* _INSTRUCTIONS TO FOLLOW_
From first line to last, give the records again word for word and omit the pictures.

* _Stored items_
*** Block opens ***

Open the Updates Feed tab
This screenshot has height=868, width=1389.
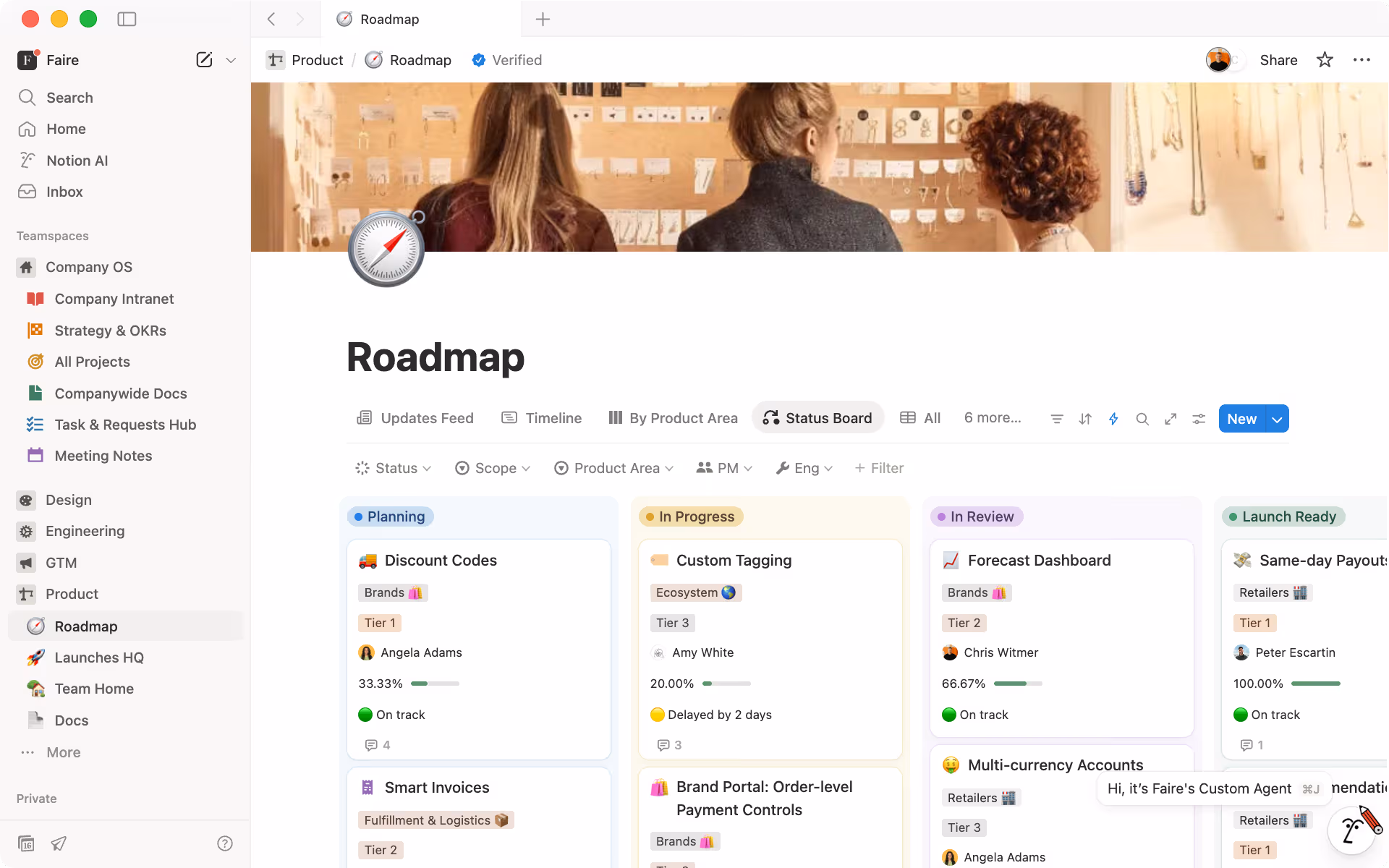415,418
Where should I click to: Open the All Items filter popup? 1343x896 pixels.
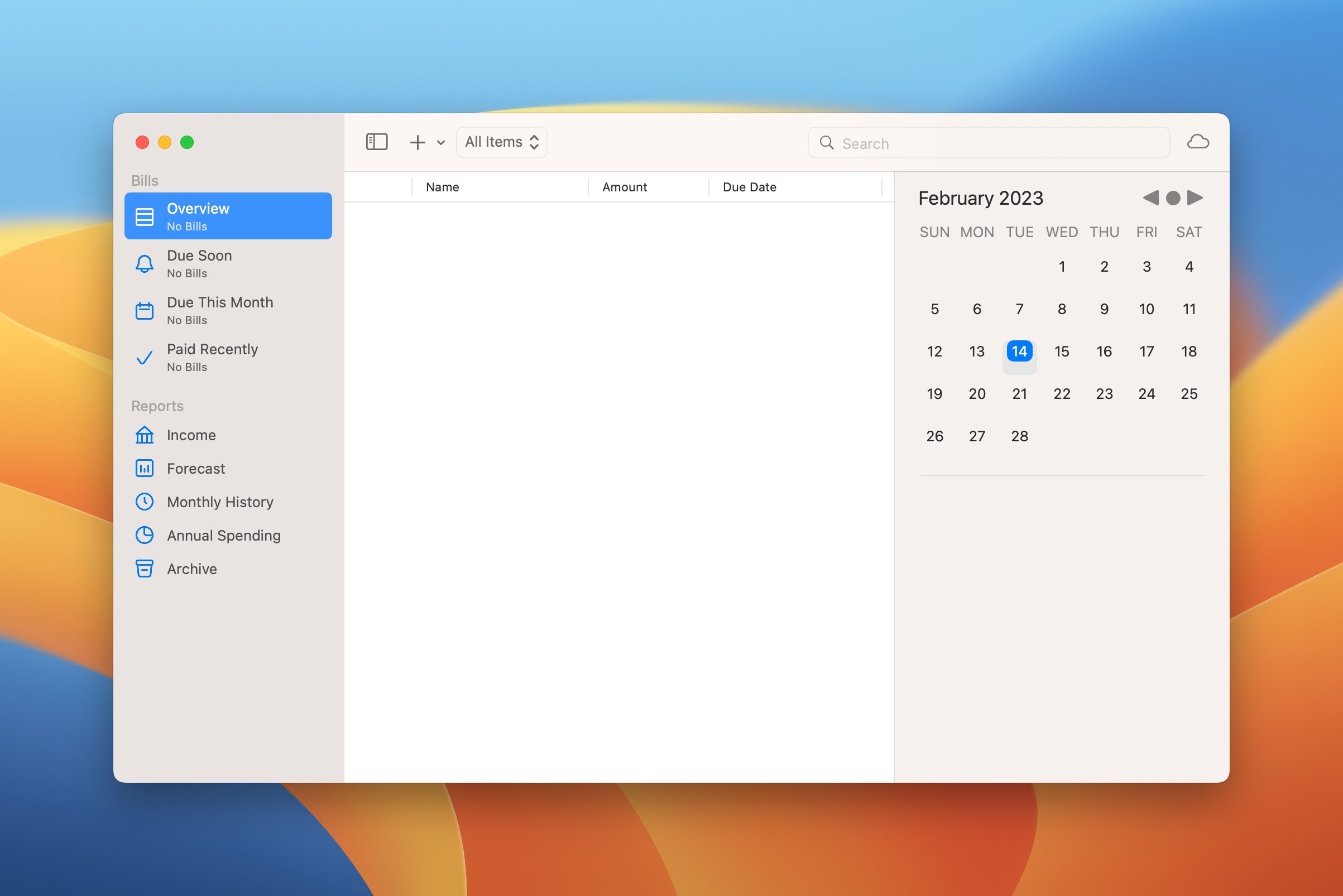point(501,142)
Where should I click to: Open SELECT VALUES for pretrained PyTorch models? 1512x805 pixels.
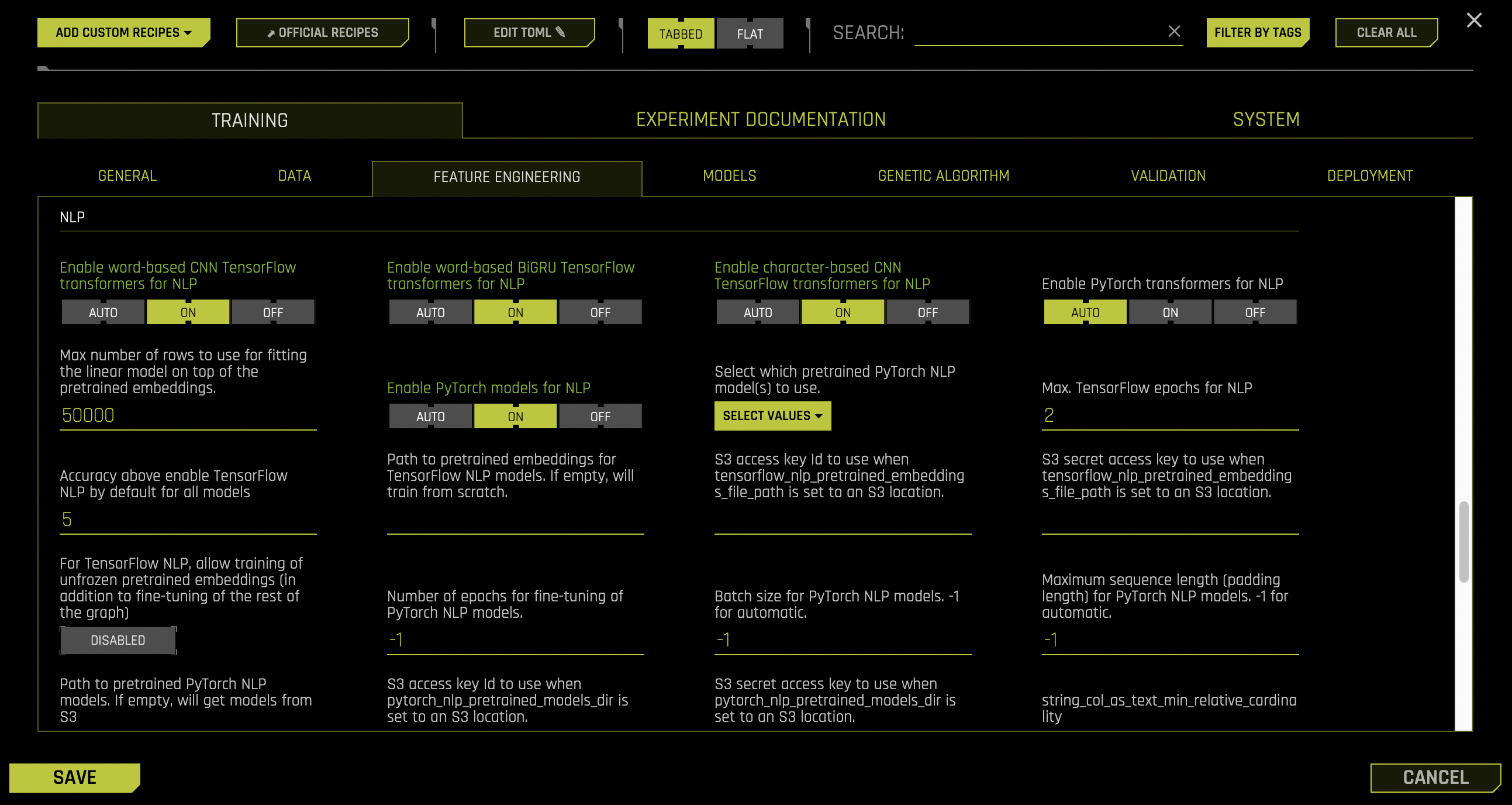click(772, 416)
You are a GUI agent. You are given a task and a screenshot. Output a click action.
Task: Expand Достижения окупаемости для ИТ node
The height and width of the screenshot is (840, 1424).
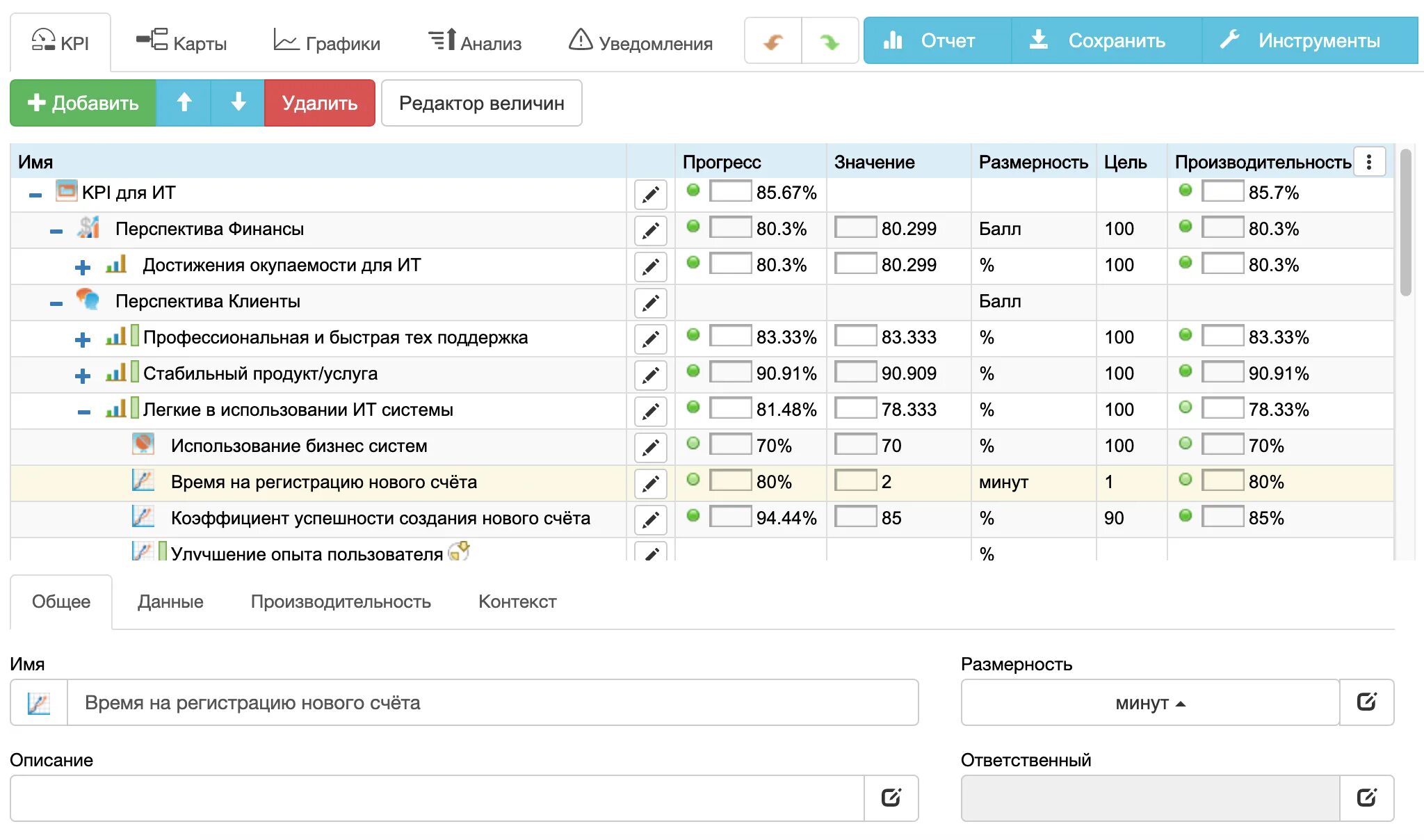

*** Block closes ***

* _ANSWER SPACE_
Open the Updates Feed tab
This screenshot has height=868, width=1389.
415,418
Where should I click to: Open the All Items filter popup? 1343x896 pixels.
point(501,142)
Where should I click to: Open SELECT VALUES for pretrained PyTorch models? 1512x805 pixels.
click(772, 416)
You are a GUI agent. You are given a task and a screenshot. Output a click action.
Task: Expand Достижения окупаемости для ИТ node
The height and width of the screenshot is (840, 1424).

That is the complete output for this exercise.